Rovedatti: «Perché fino all'11 marzo il Centro Diurno e l'assistenza quotidiana esterna hanno proseguito con le proprie attività?»

Critiche sulla gestione dell'emergenza arrivano da tutti i fronti. Il consigliere indipendente Angelo Rovedatti, che già aveva portato alla luce il problema della mancanza di informazioni da parte dell'Amministrazione comunale, commenta la vicenda della casa di riposo morbegnese. 

«Provo - ha dichiarato Rovedatti - con una riflessione personale e basata su date precise, avvalendomi del fatto che, purtroppo, per contrastare il covid-19, conviviamo con restrizioni imposte da più Enti e per questo a volte diventano confusionarie, interpretabili e solo alcune drastiche. Drastiche per le scuole, chiuse da subito. Forse era quello il periodo per chiudere tutto e a quest'ora molto era già risolto? Drastiche, ma con un tira e molla comico iniziale, per le attività sportive che comunque è tutto dal mese di marzo che si sono adeguate non effettuando alcuna attività prevista. Drastiche anche per la chiesa che ha sospeso da subito ogni funzione».

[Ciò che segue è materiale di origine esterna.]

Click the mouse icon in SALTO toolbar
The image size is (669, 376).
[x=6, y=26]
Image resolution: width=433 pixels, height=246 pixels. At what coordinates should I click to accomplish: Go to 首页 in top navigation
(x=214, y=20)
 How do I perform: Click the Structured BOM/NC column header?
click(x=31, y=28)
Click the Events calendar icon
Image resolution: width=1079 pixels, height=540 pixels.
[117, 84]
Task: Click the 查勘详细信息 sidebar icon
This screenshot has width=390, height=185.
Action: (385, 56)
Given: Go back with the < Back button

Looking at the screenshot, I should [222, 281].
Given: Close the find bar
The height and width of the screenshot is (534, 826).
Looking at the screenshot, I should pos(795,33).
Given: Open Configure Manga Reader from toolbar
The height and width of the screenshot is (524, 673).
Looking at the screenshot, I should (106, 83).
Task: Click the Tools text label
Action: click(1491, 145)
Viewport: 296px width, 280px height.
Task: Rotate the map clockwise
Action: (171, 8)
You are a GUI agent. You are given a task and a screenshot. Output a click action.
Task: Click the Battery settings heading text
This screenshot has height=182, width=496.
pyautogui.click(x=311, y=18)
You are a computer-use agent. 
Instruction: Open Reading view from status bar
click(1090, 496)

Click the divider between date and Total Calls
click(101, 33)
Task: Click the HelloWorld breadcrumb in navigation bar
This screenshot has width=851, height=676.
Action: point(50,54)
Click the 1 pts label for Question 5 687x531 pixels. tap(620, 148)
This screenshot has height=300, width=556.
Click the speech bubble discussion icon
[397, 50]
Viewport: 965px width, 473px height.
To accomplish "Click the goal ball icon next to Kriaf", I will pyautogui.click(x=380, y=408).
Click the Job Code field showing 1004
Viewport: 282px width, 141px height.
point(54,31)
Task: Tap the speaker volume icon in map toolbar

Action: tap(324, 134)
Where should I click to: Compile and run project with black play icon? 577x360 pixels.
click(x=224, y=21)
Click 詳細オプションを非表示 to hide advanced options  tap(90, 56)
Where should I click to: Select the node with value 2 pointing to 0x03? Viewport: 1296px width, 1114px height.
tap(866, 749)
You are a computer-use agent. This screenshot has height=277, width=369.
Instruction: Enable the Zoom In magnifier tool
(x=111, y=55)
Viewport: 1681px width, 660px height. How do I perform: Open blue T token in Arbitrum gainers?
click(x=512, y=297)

«Scuole chiuse, sport azzerato, funzioni religiose sospese e ora  - prosegue il consigliere indipendente - la mia riflessione con interrogativi, tocca una parte dolente: ma perché fino all'11 marzo il Centro Diurno della Casa di Riposo e l'assistenza quotidiana esterna hanno proseguito con le proprie attività, pur avendo come base una struttura già parzialmente interdetta e solo dal giorno 6? Il centro diurno e l'assistenza a domicilio, sono attività e servizi giornalieri e a stretto contatto. Non sono un virologo, ma il potenziale contagio potrebbe essere andato di casa e in casa o no? Mi limito a 'pesare' la chiusura di un'attività che doveva essere più drastica, quindi è una scelta interna. Spesso si sente 'sparare' su errori di altri enti e a volte servono per scaricare colpe, ma qui una chiusura immediata non è stata presa. Se abbia peggiorato la situazione attuale ora tardivamente nota, non spetta me fare indagini».

«Concludo dicendo, di certo, in materia di prevenzione non hanno dato un buon esempio! In questo momento sono vicino a chi ha perso i propri Cari, a chi sta lottando per sopravvivere e una pronta guarigione a chi già sta meglio. Vista la situazione fare gli Auguri Pasquali mi è pesante, ma pace e bene futuro a tutti».